What needs to be done
Each entry should be returned exactly as written, with no pictures carried over.

Materials provided
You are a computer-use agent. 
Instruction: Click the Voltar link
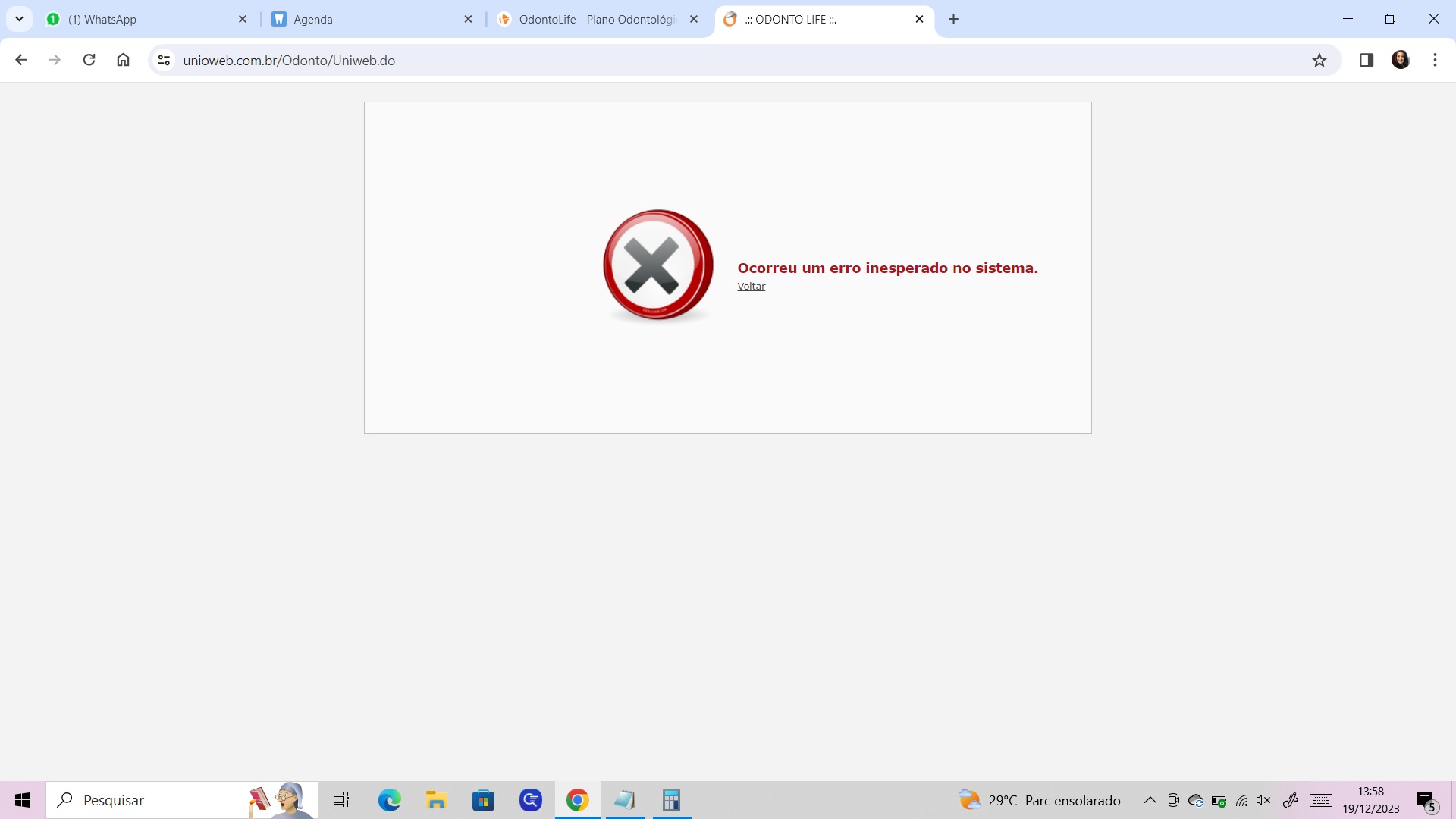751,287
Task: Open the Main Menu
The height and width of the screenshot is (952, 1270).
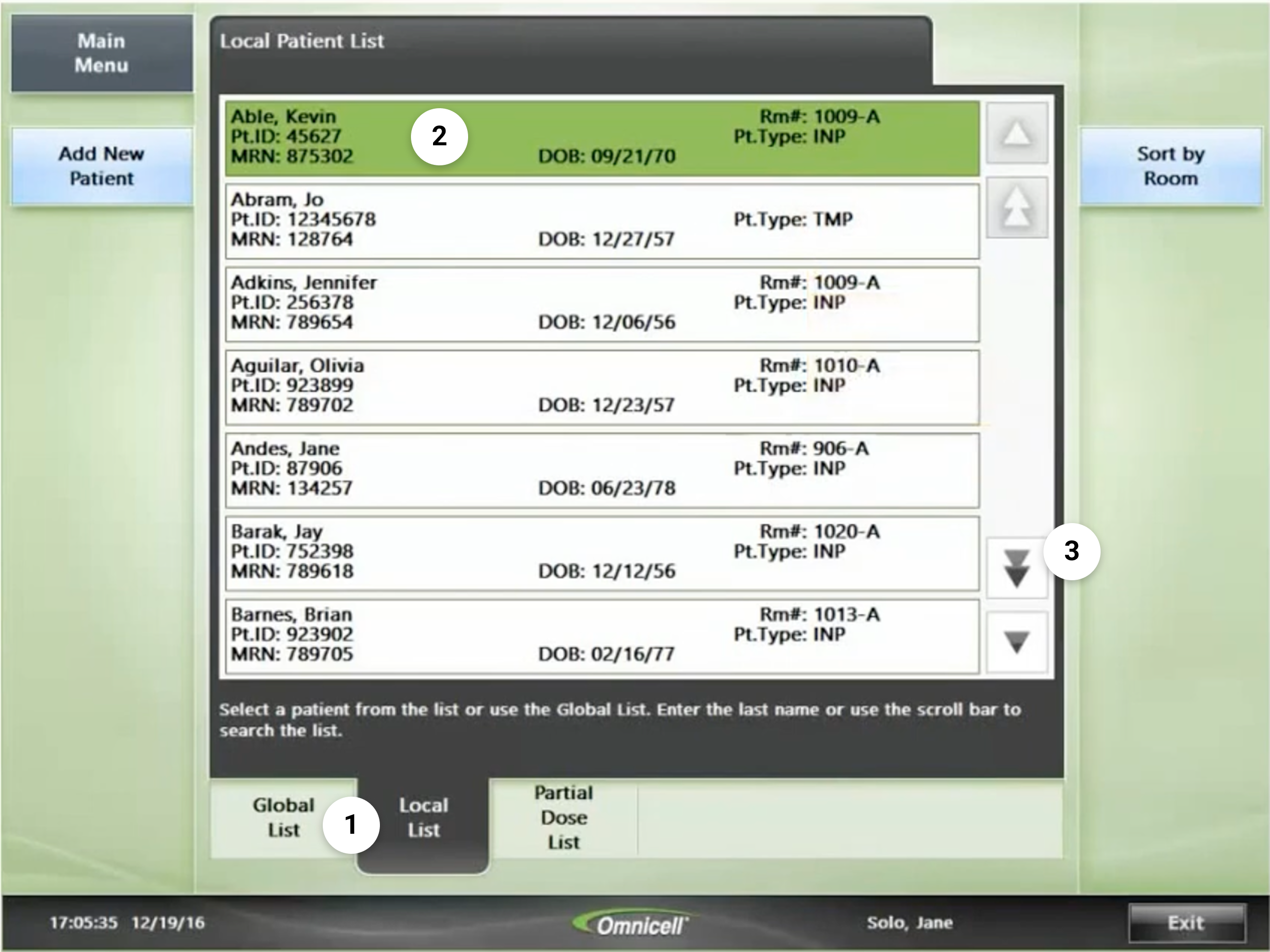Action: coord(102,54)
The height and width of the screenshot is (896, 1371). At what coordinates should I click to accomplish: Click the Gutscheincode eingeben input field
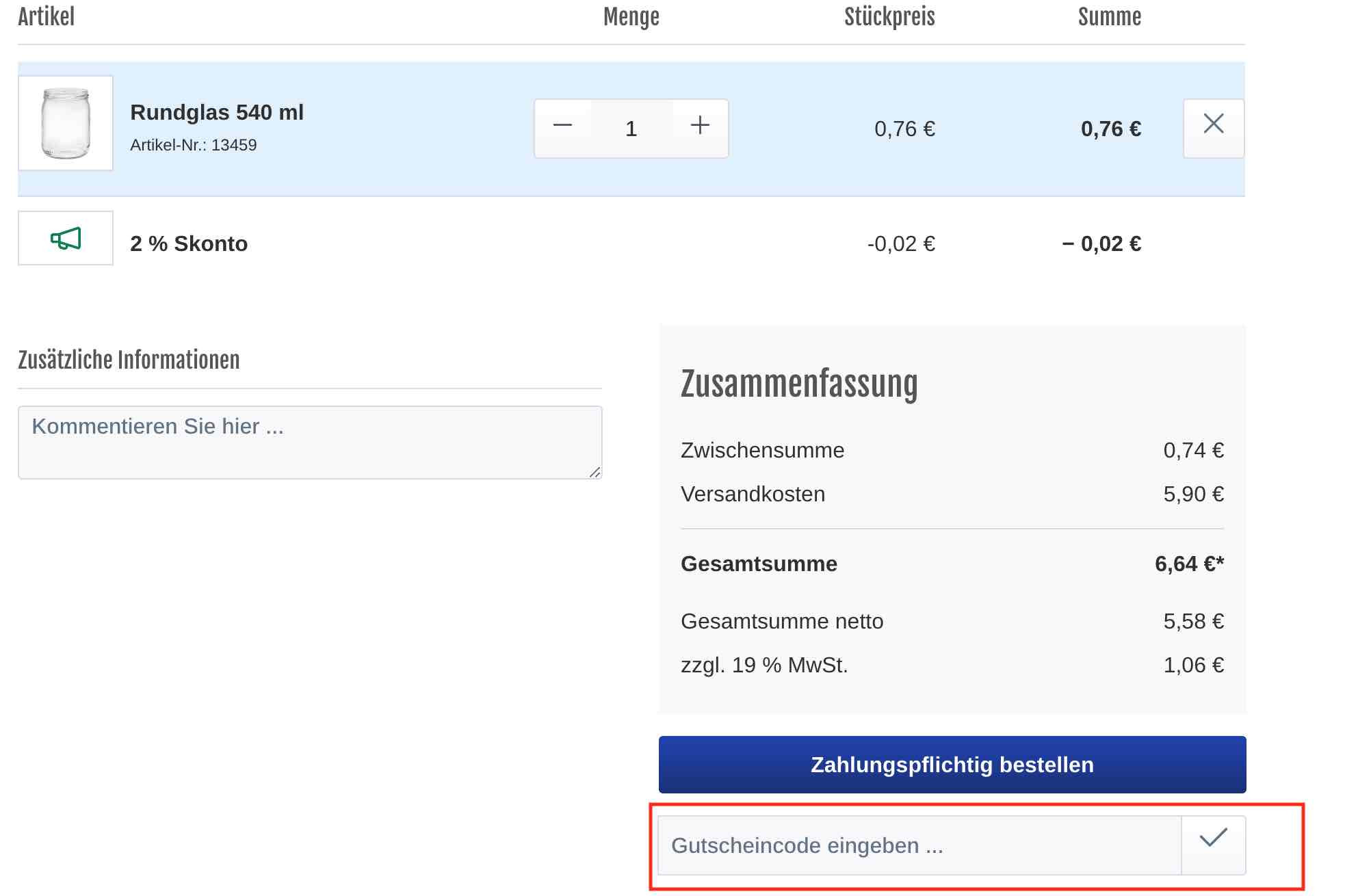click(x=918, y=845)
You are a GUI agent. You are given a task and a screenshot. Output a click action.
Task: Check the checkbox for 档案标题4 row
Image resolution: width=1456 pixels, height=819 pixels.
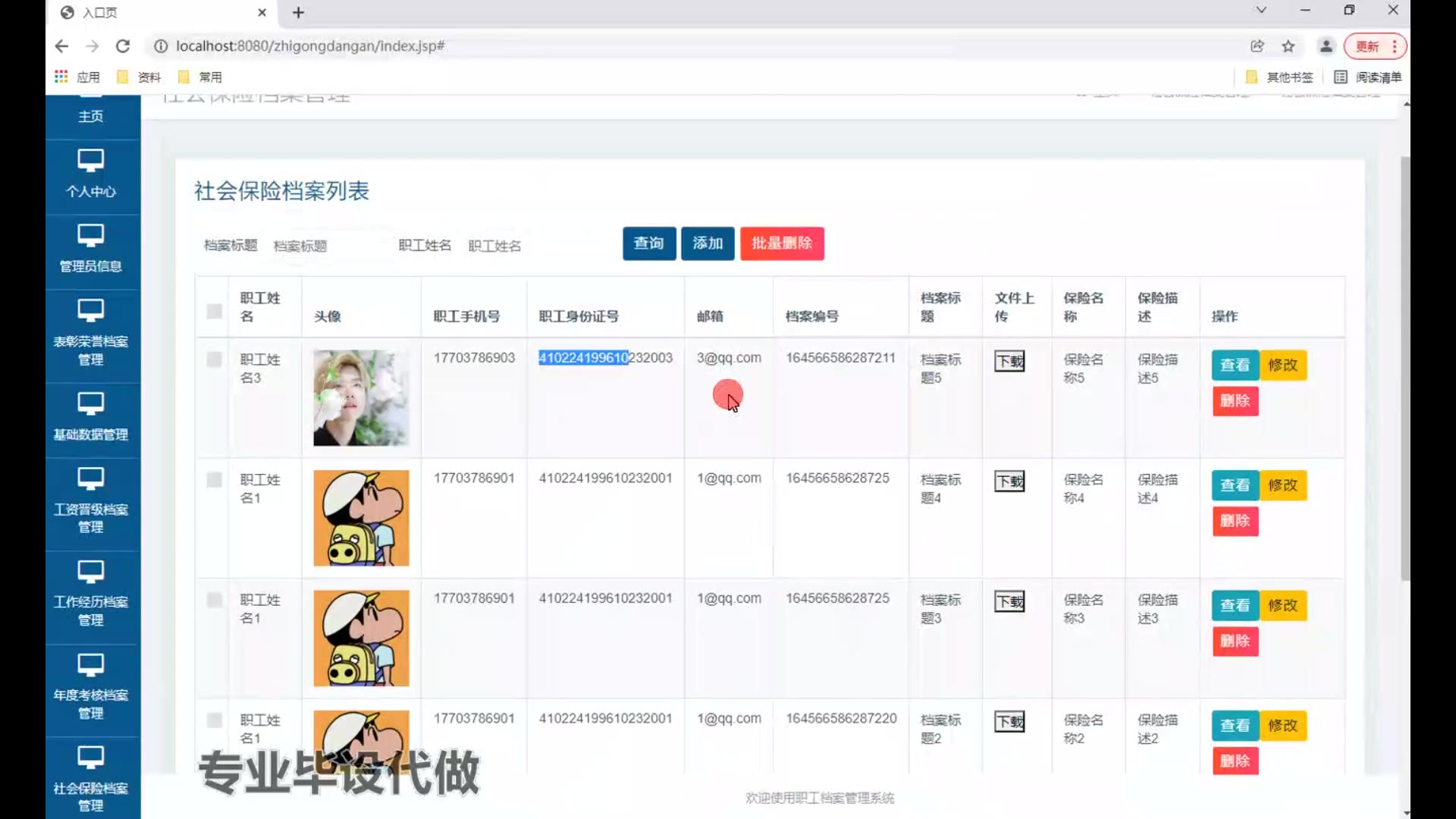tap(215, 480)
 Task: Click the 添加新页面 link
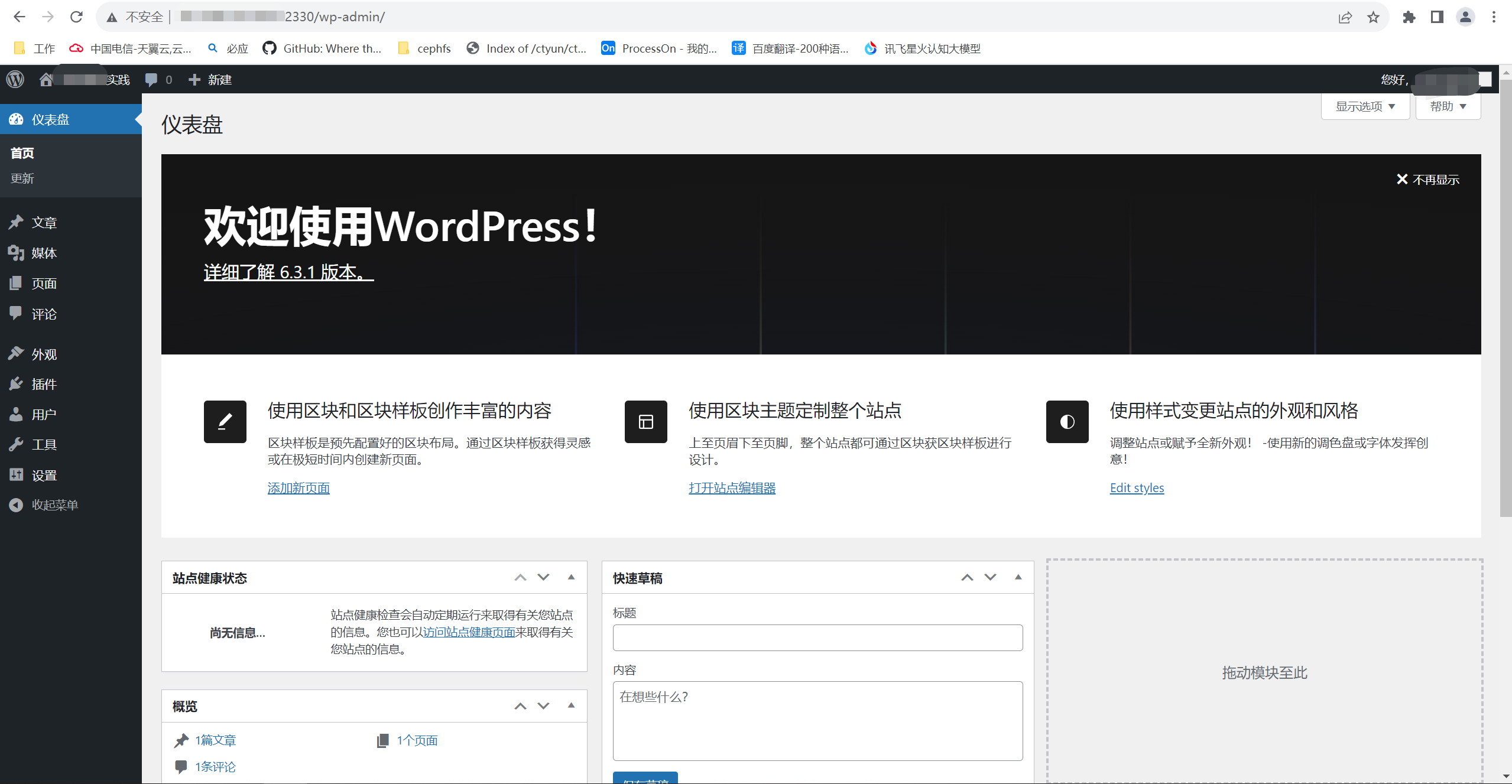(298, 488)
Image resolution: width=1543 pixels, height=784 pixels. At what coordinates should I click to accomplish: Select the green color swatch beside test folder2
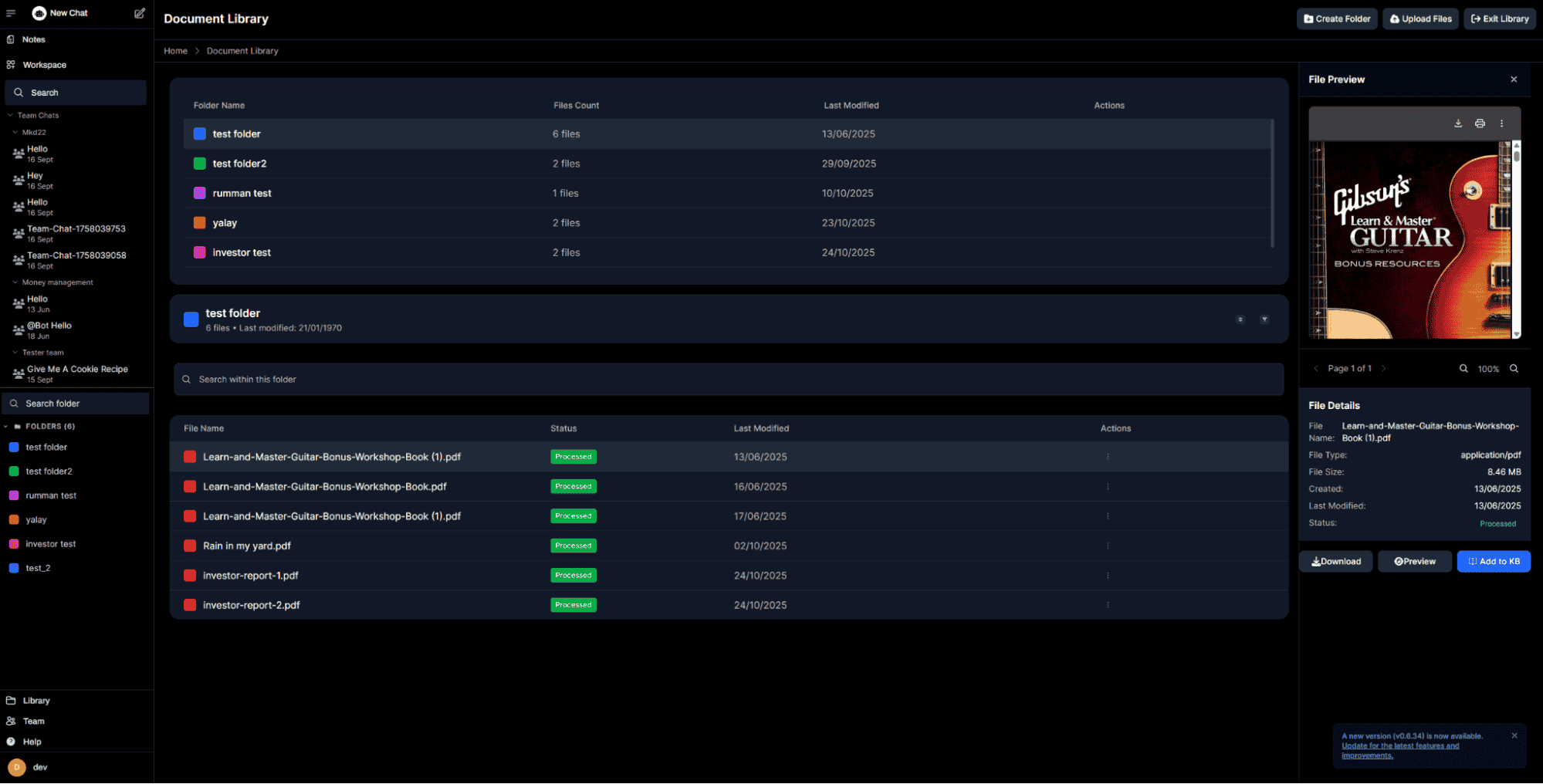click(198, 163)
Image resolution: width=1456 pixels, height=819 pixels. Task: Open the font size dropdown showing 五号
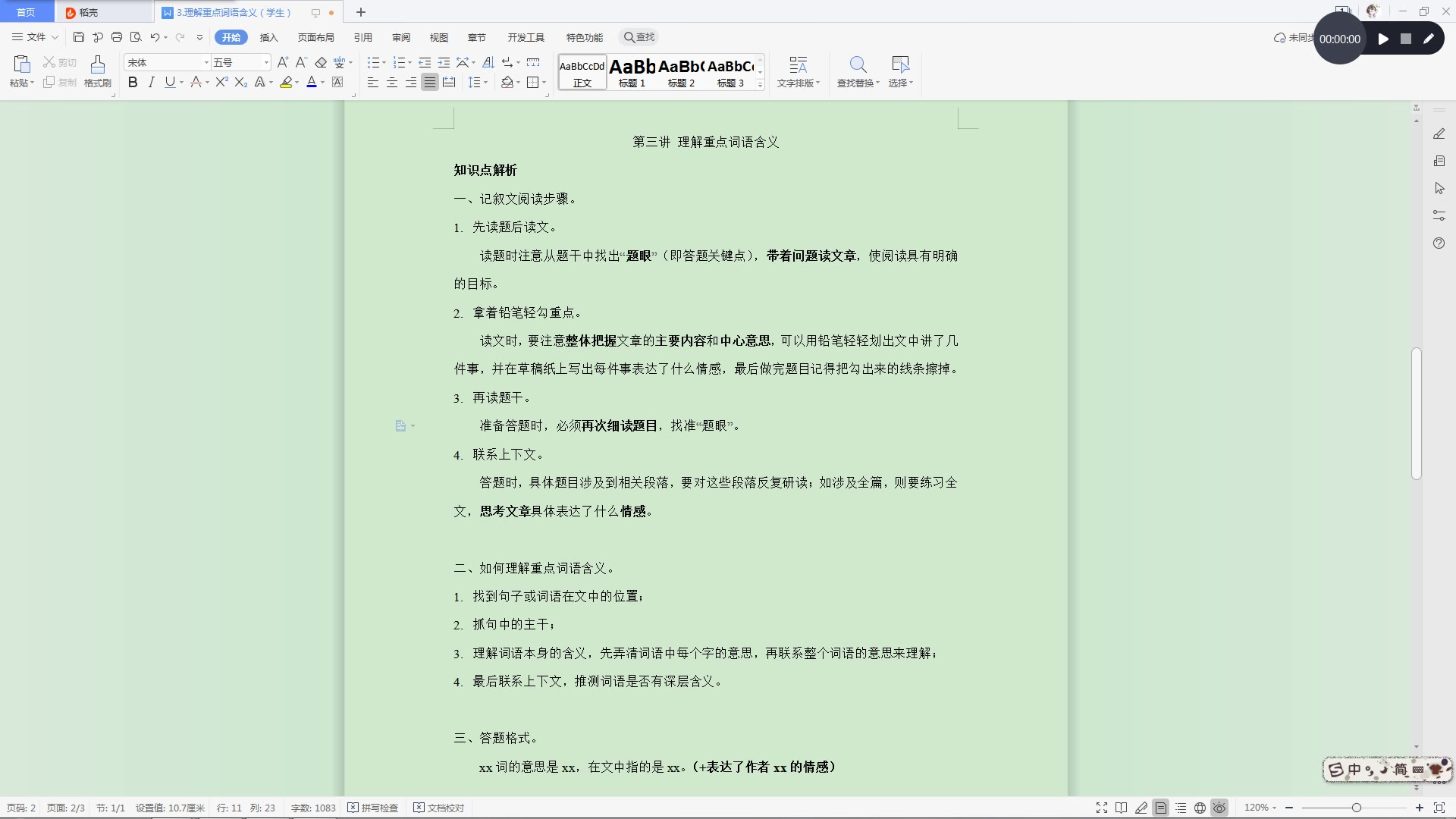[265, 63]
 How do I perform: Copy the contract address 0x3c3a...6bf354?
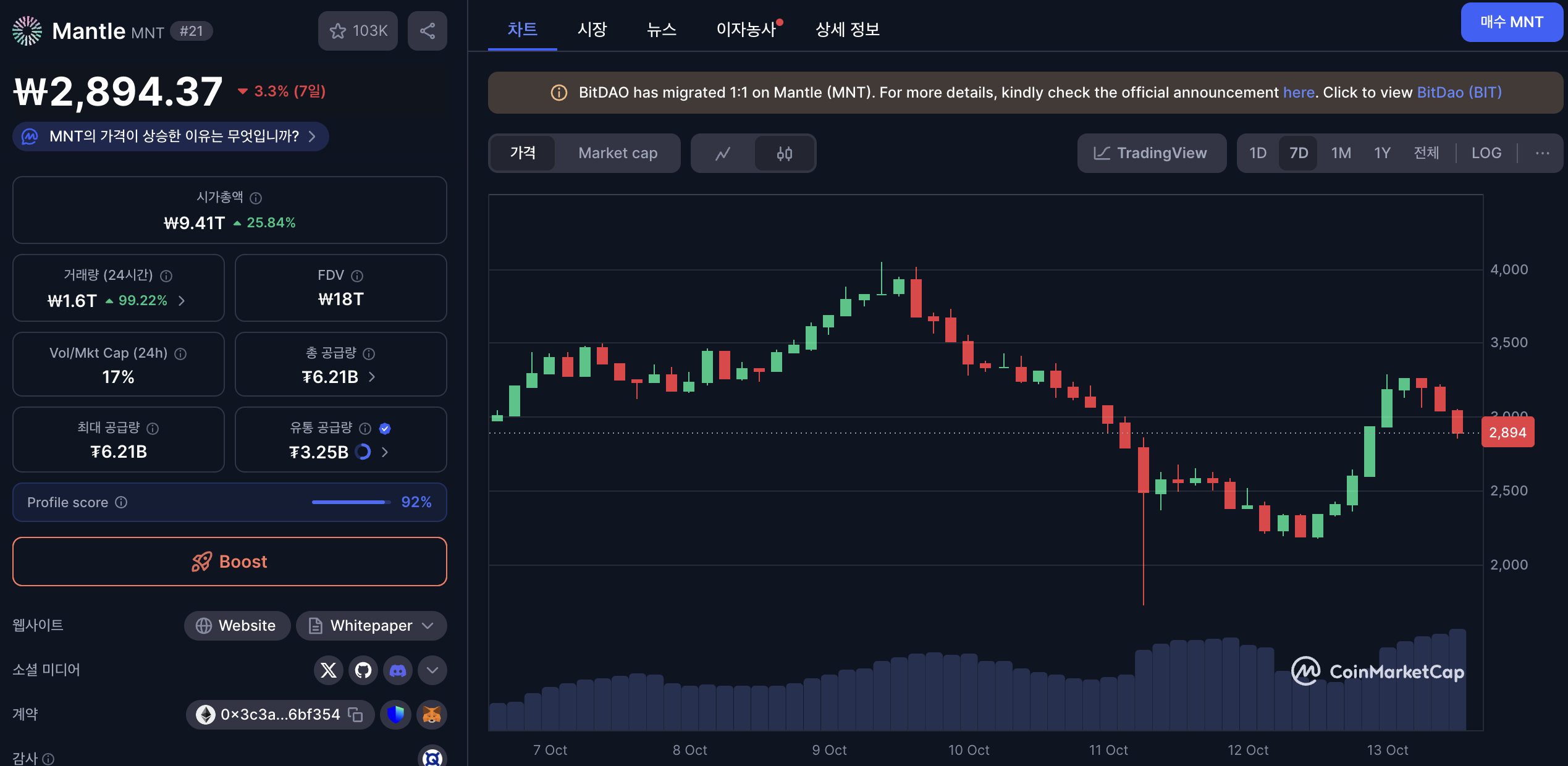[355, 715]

Task result
You are a computer-use agent. 
Instruction: Click the Voltar link
751,287
Task: Open the Main Menu
The height and width of the screenshot is (952, 1270).
Action: coord(102,54)
The height and width of the screenshot is (896, 1371). At what coordinates should I click to accomplish: Click the Gutscheincode eingeben input field
click(x=918, y=845)
You are a GUI agent. You are given a task and a screenshot. Output a click action.
Task: Check the checkbox for 档案标题4 row
Image resolution: width=1456 pixels, height=819 pixels.
tap(215, 480)
 Task: Click the 添加新页面 link
(298, 488)
Image resolution: width=1543 pixels, height=784 pixels. At what coordinates should I click to accomplish: Select the green color swatch beside test folder2
click(198, 163)
Image resolution: width=1456 pixels, height=819 pixels. Task: Open the font size dropdown showing 五号
[265, 63]
 How do I perform: Copy the contract address 0x3c3a...6bf354?
[355, 715]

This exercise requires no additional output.